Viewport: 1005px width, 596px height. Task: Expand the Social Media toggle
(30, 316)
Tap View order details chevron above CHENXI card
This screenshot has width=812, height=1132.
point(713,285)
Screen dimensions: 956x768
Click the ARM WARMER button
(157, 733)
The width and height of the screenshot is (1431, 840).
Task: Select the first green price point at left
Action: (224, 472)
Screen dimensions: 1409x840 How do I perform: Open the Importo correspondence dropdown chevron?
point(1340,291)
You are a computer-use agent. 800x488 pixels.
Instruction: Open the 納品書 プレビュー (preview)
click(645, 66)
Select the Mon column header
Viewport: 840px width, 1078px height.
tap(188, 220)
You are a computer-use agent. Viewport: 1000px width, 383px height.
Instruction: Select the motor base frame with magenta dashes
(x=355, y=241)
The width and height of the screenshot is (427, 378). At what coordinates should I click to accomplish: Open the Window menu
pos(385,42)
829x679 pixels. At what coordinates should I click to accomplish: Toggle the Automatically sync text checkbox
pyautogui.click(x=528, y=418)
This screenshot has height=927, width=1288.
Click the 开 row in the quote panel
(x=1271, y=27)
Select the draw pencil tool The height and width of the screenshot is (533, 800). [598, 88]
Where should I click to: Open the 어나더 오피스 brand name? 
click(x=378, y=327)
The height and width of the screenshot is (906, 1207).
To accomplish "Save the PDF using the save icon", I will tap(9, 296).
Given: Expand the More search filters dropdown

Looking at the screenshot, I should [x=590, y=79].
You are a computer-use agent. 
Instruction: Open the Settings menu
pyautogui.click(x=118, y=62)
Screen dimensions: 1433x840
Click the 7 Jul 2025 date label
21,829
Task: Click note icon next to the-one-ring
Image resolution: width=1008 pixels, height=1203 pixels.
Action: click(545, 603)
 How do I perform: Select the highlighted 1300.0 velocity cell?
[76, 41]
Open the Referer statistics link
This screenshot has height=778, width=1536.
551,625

□ □ □

**What you should do**
What the exercise asks for is the listing above, retyped in full.

**The answer**
Viewport: 1005px width, 596px height. Task: Expand the Social Media toggle
(30, 316)
Tap View order details chevron above CHENXI card
This screenshot has width=812, height=1132.
point(713,285)
Screen dimensions: 956x768
Click the ARM WARMER button
(157, 733)
The width and height of the screenshot is (1431, 840).
Task: Select the first green price point at left
Action: (224, 472)
Screen dimensions: 1409x840 How do I perform: Open the Importo correspondence dropdown chevron?
point(1340,291)
You are a computer-use agent. 800x488 pixels.
Instruction: Open the 納品書 プレビュー (preview)
click(645, 66)
Select the Mon column header
Viewport: 840px width, 1078px height.
tap(188, 220)
You are a computer-use agent. Viewport: 1000px width, 383px height.
Instruction: Select the motor base frame with magenta dashes
(x=355, y=241)
The width and height of the screenshot is (427, 378). At what coordinates should I click to accomplish: Open the Window menu
pos(385,42)
829x679 pixels. At what coordinates should I click to accomplish: Toggle the Automatically sync text checkbox
pyautogui.click(x=528, y=418)
This screenshot has height=927, width=1288.
Click the 开 row in the quote panel
(x=1271, y=27)
Select the draw pencil tool The height and width of the screenshot is (533, 800). [598, 88]
Where should I click to: Open the 어나더 오피스 brand name? 
click(x=378, y=327)
The height and width of the screenshot is (906, 1207).
To accomplish "Save the PDF using the save icon", I will tap(9, 296).
Given: Expand the More search filters dropdown

Looking at the screenshot, I should [x=590, y=79].
You are a computer-use agent. 
Instruction: Open the Settings menu
pyautogui.click(x=118, y=62)
Screen dimensions: 1433x840
Click the 7 Jul 2025 date label
21,829
Task: Click note icon next to the-one-ring
Image resolution: width=1008 pixels, height=1203 pixels.
Action: click(545, 603)
 How do I perform: Select the highlighted 1300.0 velocity cell?
[76, 41]
Open the Referer statistics link
This screenshot has height=778, width=1536.
551,625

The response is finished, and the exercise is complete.